A Times spokeswoman reached Friday said she couldn’t comment on ads that haven’t yet run but that the paper accepts ads for “products and services that are legal if the ad has met our acceptability standards.”
The Leafly ad would be a test of sorts for it and the Times alike. The legalization of pot for medicinal and recreational purposes has had ad agencies and media companies scrambling to figure out whether to take pot clients or their ad dollars. But while decriminalization of marijuana has spread, with 23 states now allowing pot for medical use, a survey by the Partnership for Drug-Free Kids found people’s tolerance doesn’t extend to pot advertising. Importantly, Internet giants Google, Facebook and Twitter have taken a Just Say No stance on pot ads.
That ambivalence is why Leafly has taken a decidedly mainstream approach to its marketing, and the Times ad is no exception. The medical weed users in the ad, a man leaving his expensive townhouse and a woman going for a morning run, are professional and clean-cut; no stoners here. The ad focuses on the type of marijuana they’re using to alleviate symptoms of specific medical diagnoses, which gives it a compassionate and educational tone. Heckler Associates of Seattle, whose clients have included Starbucks and Boeing, handled the creative.
It’s a more toned-down message compared with the full-page ad Leafly ran in the Seattle Times July 8, along with some billboards, after Washington became the second state after Colorado to legalize recreational weed. Mediability in Seattle handled the buying.

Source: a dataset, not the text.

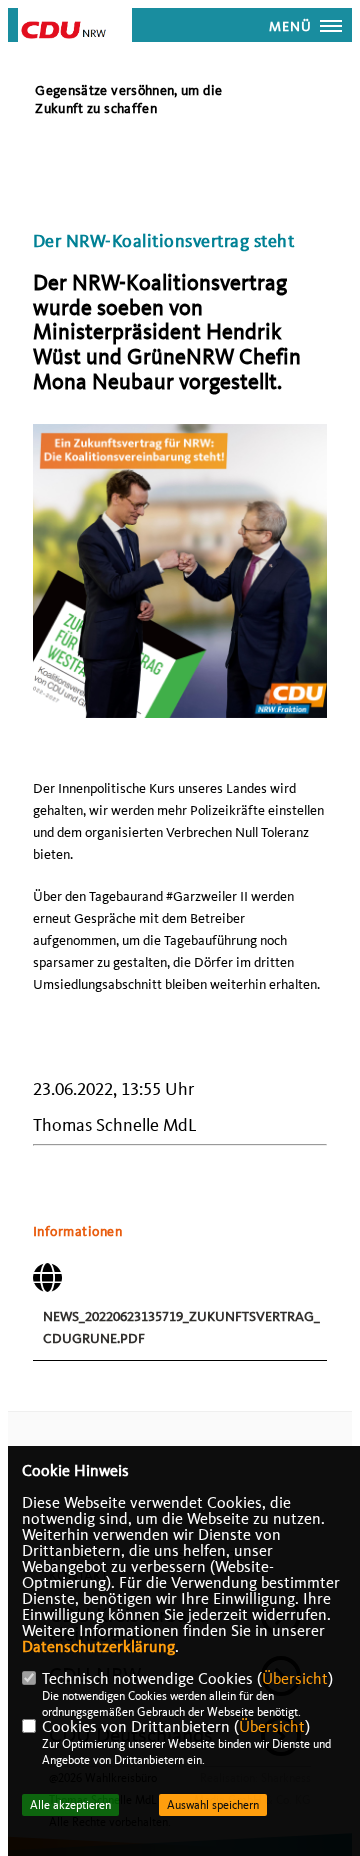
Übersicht (295, 1679)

“The New York Times really makes a statement,” Mediability co-founder Michelle Sawyer said. “When you want to go big and put a stake in the ground, The New York Times is the place to get the broadest circulation and widest exposure.”
Lowry said that the review process went “all the way up the ladder” at the Times, but that in the end, the paper didn’t ask for any changes to the ad. Nonetheless, he doesn’t expect the response to be all positive. (The ad contains a hashtag, #justsayknow, which will help Leafly track consumer response to it.)
“It’s a controversial subject for much of America,” Lowry said. “We’ve tried to approach it in an above-board way. But I imagine there will be people that will find it controversial.”
Leafly paid in the neighborhood of $175,000 for the Times campaign. The ad is running one day in print and a similar banner ad will run online for three days, starting Sunday, in the opinion section, that will link back to the site.
Execs at Leafly said they’re in touch with other media outlets to extend the campaign.